Map sizing

By default, DistCp makes an attempt to size each map comparably so that each copies roughly the same number of bytes. Note that files are the finest level of granularity, so increasing the number of simultaneous copiers (i.e. maps) may not always increase the number of simultaneous copies nor the overall throughput.

The new DistCp also provides a strategy to "dynamically" size maps, allowing faster data-nodes to copy more bytes than slower nodes. Using -strategy dynamic (explained in the Architecture), rather than to assign a fixed set of source-files to each map-task, files are instead split into several sets. The number of sets exceeds the number of maps, usually by a factor of 2-3. Each map picks up and copies all files listed in a chunk. When a chunk is exhausted, a new chunk is acquired and processed, until no more chunks remain.

By not assigning a source-path to a fixed map, faster map-tasks (i.e. data-nodes) are able to consume more chunks, and thus copy more data, than slower nodes. While this distribution isn't uniform, it is fair with regard to each mapper's capacity.

The dynamic-strategy is implemented by the DynamicInputFormat. It provides superior performance under most conditions.

Tuning the number of maps to the size of the source and destination clusters, the size of the copy, and the available bandwidth is recommended for long-running and regularly run jobs.

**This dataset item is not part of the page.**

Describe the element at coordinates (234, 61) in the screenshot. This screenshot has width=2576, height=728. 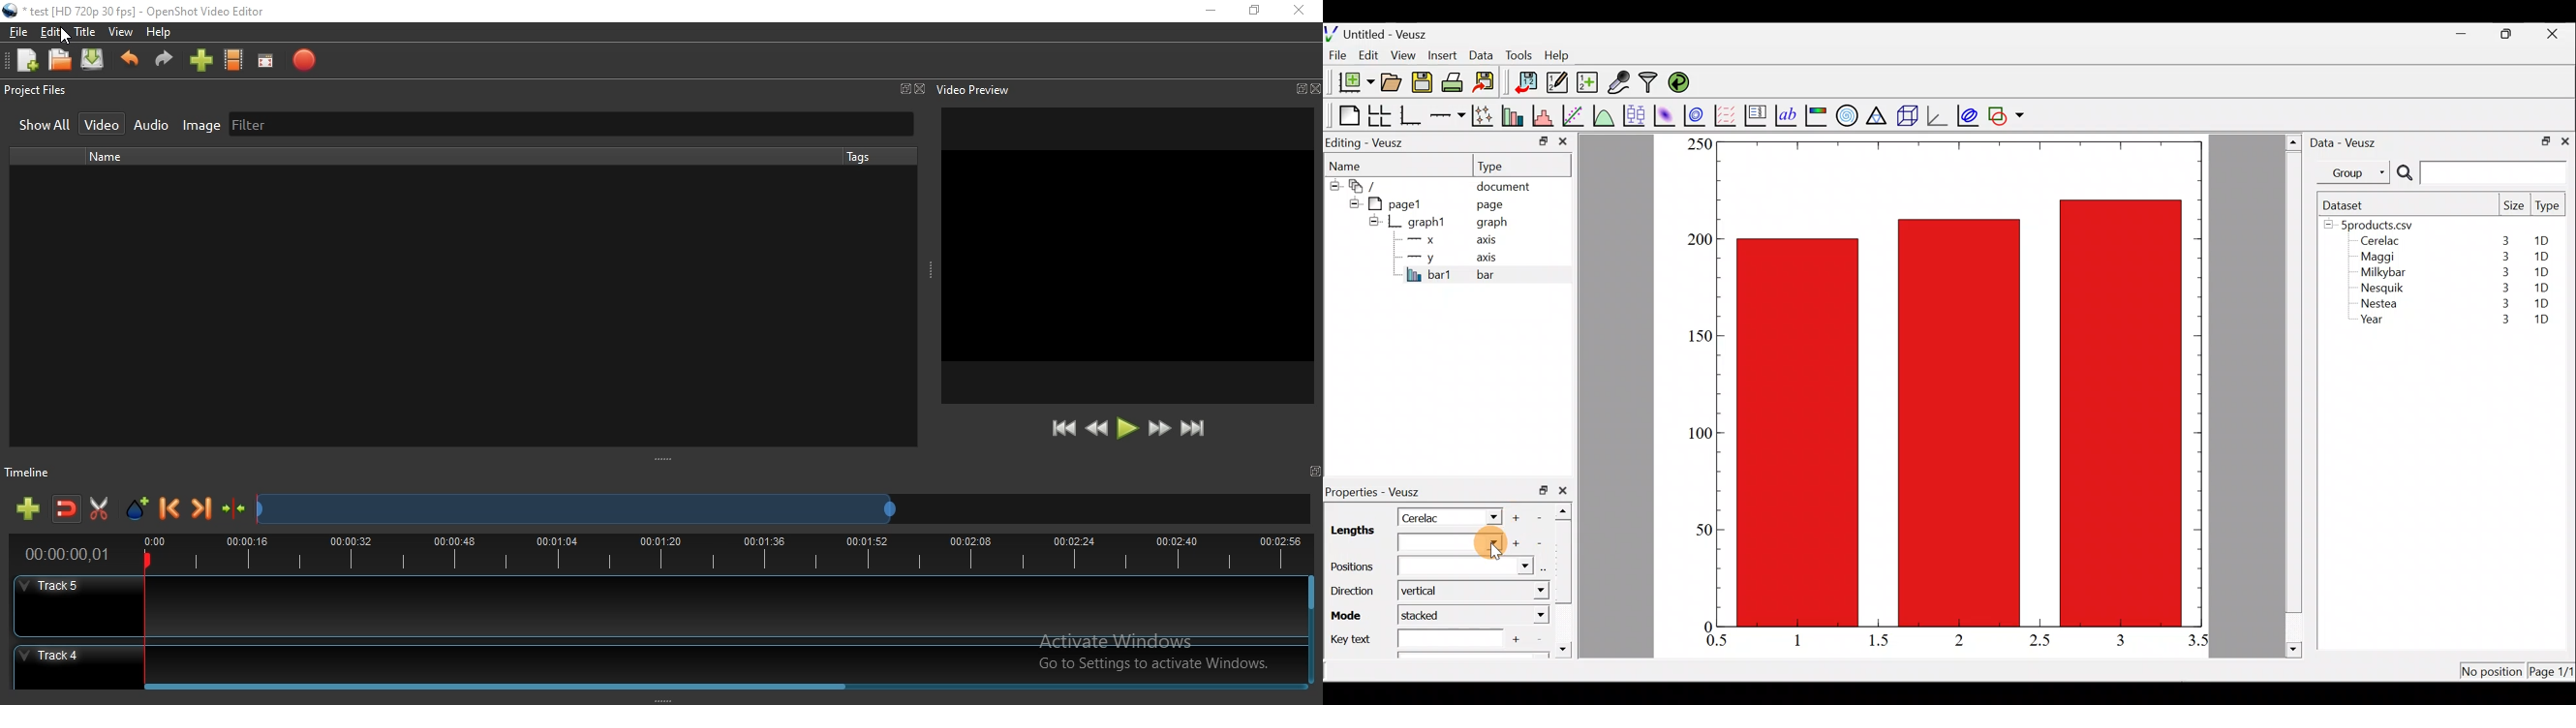
I see `Choose profiles` at that location.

Copying between versions of HDFS

For copying between two different versions of Hadoop, one will usually use HftpFileSystem. This is a read-only FileSystem, so DistCp must be run on the destination cluster (more specifically, on TaskTrackers that can write to the destination cluster). Each source is specified as hftp://<dfs.http.address>/<path> (the default dfs.http.address is <namenode>:50070).

Map/Reduce and other side-effects

As has been mentioned in the preceding, should a map fail to copy one of its inputs, there will be several side-effects.

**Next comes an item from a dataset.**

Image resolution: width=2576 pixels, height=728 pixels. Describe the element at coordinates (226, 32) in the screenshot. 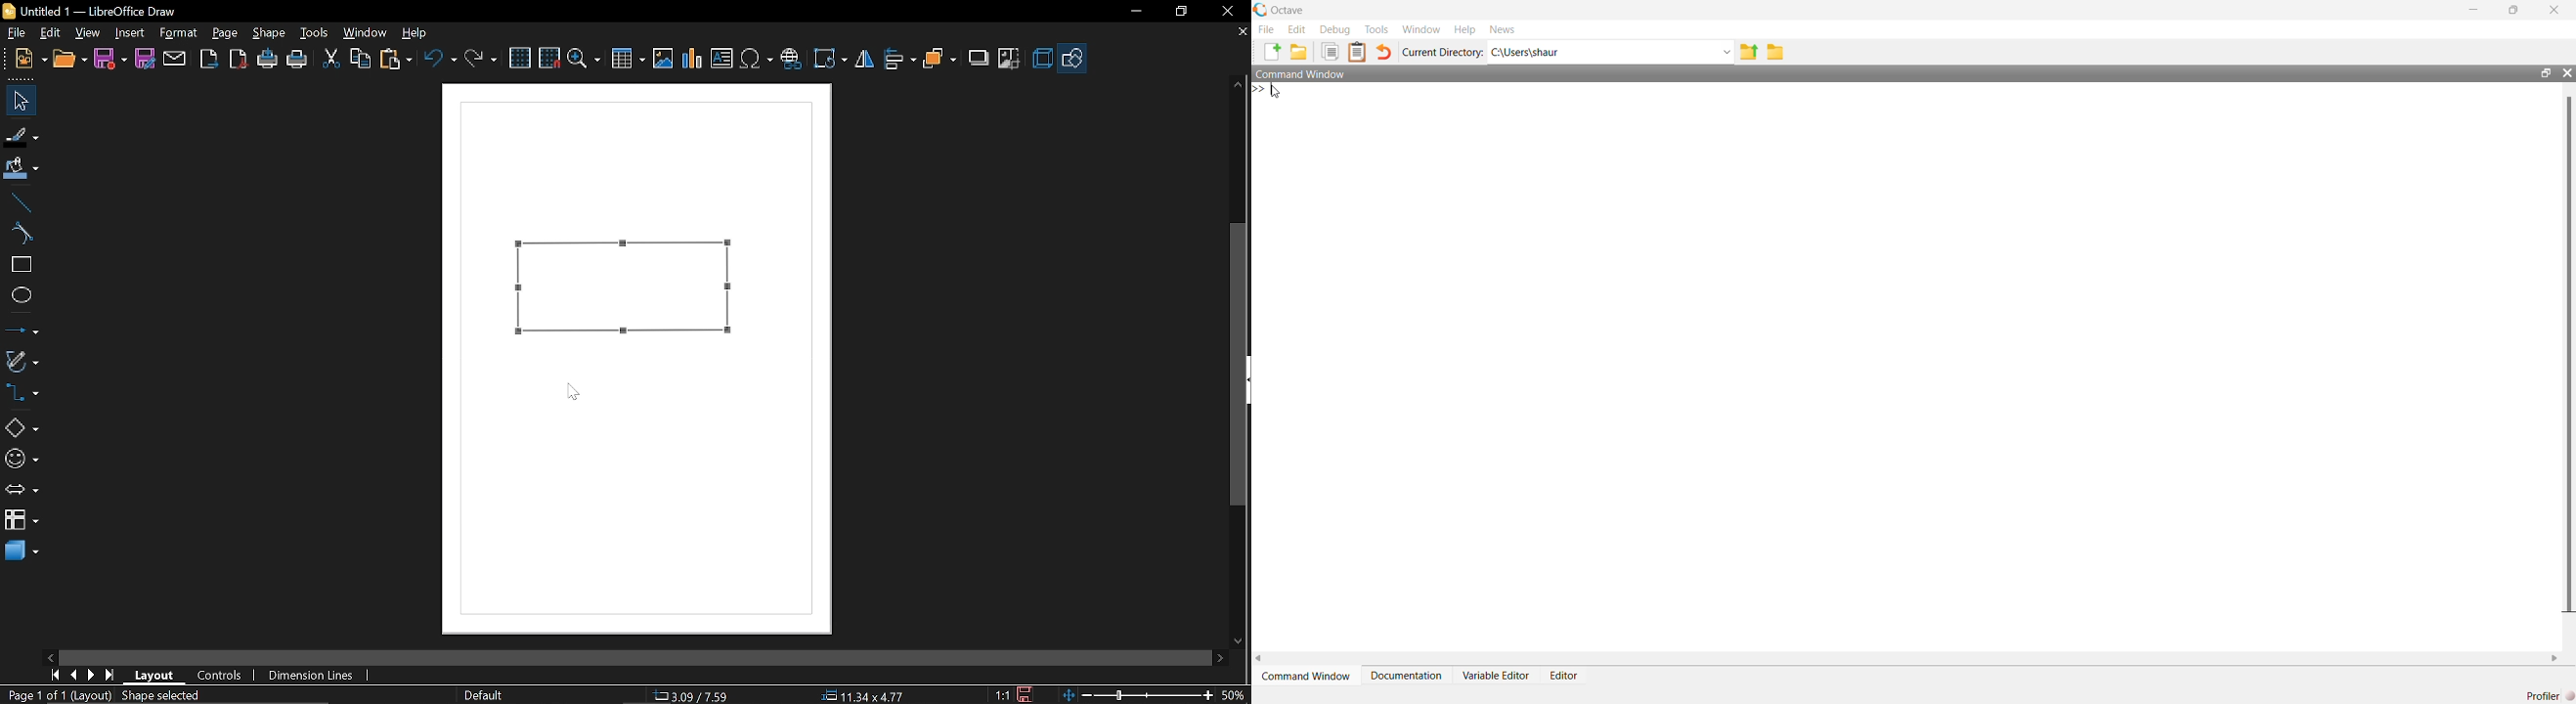

I see `page` at that location.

  • Unless -overwrite is specified, files successfully copied by a previous map on a re-execution will be marked as "skipped".
  • If a map fails mapred.map.max.attempts times, the remaining map tasks will be killed (unless -i is set).
  • If mapred.speculative.execution is set set final and true, the result of the copy is undefined.

SSL Configurations for HSFTP sources:

To use an HSFTP source (i.e. using the hsftp protocol), a Map-Red SSL configuration file needs to be specified (via the -mapredSslConf option). This must specify 3 parameters:

  • ssl.client.truststore.location: The local-filesystem location of the trust-store file, containing the certificate for the namenode.
  • ssl.client.truststore.type: (Optional) The format of the trust-store file.
  • ssl.client.truststore.password: (Optional) Password for the trust-store file.

The following is an example of the contents of the contents of a Map-Red SSL Configuration file:


<configuration>


<property>

<name>ssl.client.truststore.location</name>

<value>/work/keystore.jks</value>

<description>Truststore to be used by clients like distcp. Must be specified. </description>


</property>

<property>

<name>ssl.client.truststore.password</name>

<value>changeme</value>

<description>Optional. Default value is "". </description>

</property>


<property>

<name>ssl.client.truststore.type</name>

<value>jks</value>

<description>Optional. Default value is "jks". </description>

</property>


</configuration>


The SSL configuration file must be in the class-path of the DistCp program.